Son ton était, encore une fois, plus sec qu'elle ne l'aurait souhaité. Elle se sentait à nouveau jalouse, et elle détestait ça. Pourquoi la relation entre Justine et Renard la mettait aussi mal à l'aise ? Elle n'était pas amoureuse de lui, pas même légèrement attirée par son charme naturel. Non, c'était un compagnon d'infortune, rien de plus. Pourquoi se mettre dans cet état pour ça ? Et, surtout, pour qui allait-il la prendre si elle se mettait à faire des scènes inutilement ? Il se ferait des idées, et ce serait affreusement gênant. Il fallait qu'elle se reprenne, et vite.
— Désolée, se rattrapa maladroitement la jeune femme. Je suis à cran en ce moment. Mes journées sont longues, déprimantes et épuisantes.
— Je comprends. Je n'aimerais pas être à ta place. Et je le vois bien que tu t'ennuies ici. J'en suis désolé. Je ne pensais pas que ça se passerait ainsi.
— Sais-tu quand on va enfin repartir ?
— Aucune idée. Pour le moment, Justine a encore besoin de moi. Je ne suis finalement pas si rouillé que ça.
Renard avait voulu faire un trait d'humour pour détendre l'atmosphère, mais il tomba très mal.
— Enfin, militairement parlant je veux dire ! se rattrapa-t-il en voyant Charlotte lever les yeux au ciel.

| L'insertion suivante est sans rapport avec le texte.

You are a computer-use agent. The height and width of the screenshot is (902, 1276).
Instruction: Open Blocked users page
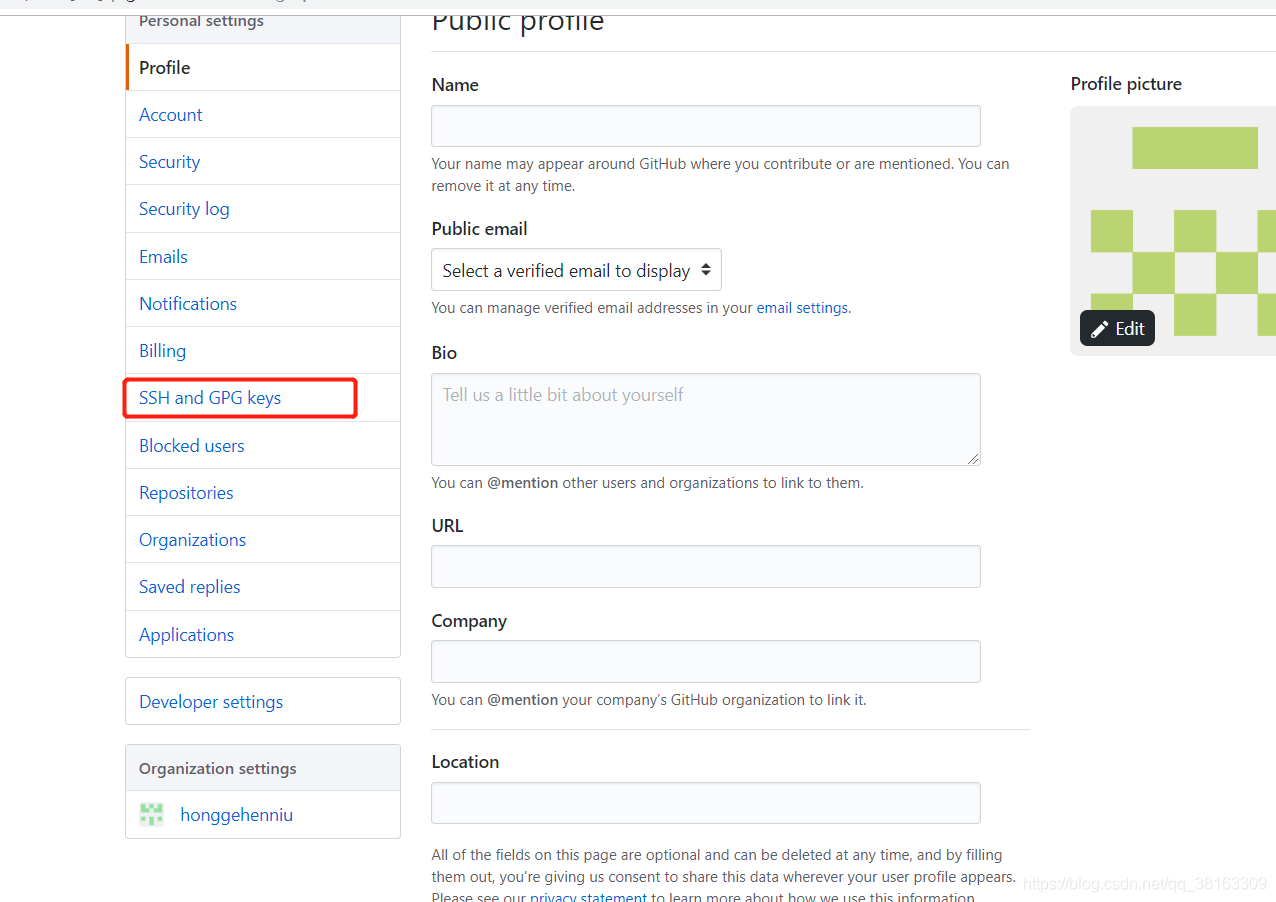(x=191, y=446)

— Oui, oui, c'est bon, j'ai compris.
— Tu sais, même si c'est dur, tu es en sécurité ici.
— Je ne sais pas si c'est sous le coup de l'émotion que je dis ça, mais je préférais quand on risquait notre vie dans la technopole. Au moins, j'avais une vraie utilité, et j'étais autre chose qu'un larbin ambulant qui se reçoit des mains aux fesses quand j'ai le dos tourné.
— Tu quoi ?!
— Ne fais pas l'innocent. Tu te doutes que, parmi tous ces hommes, il y a des vieux pervers qui ne savent pas se tenir.
— Je ne savais pas que tu vivais tout ça ! Tu aurais dû me le dire plus tôt ! Donne-moi les noms, je vais régler ça.
— Non, je suis assez grande pour me défendre toute seule. Bonne nuit Renard.
Ils étaient arrivés devant leur logement. Sans jeter un seul regard à son colocataire, Charlotte alla se coucher, lasse. Son épuisement avait toutefois du bon, elle réussit à s'endormir sans ruminer.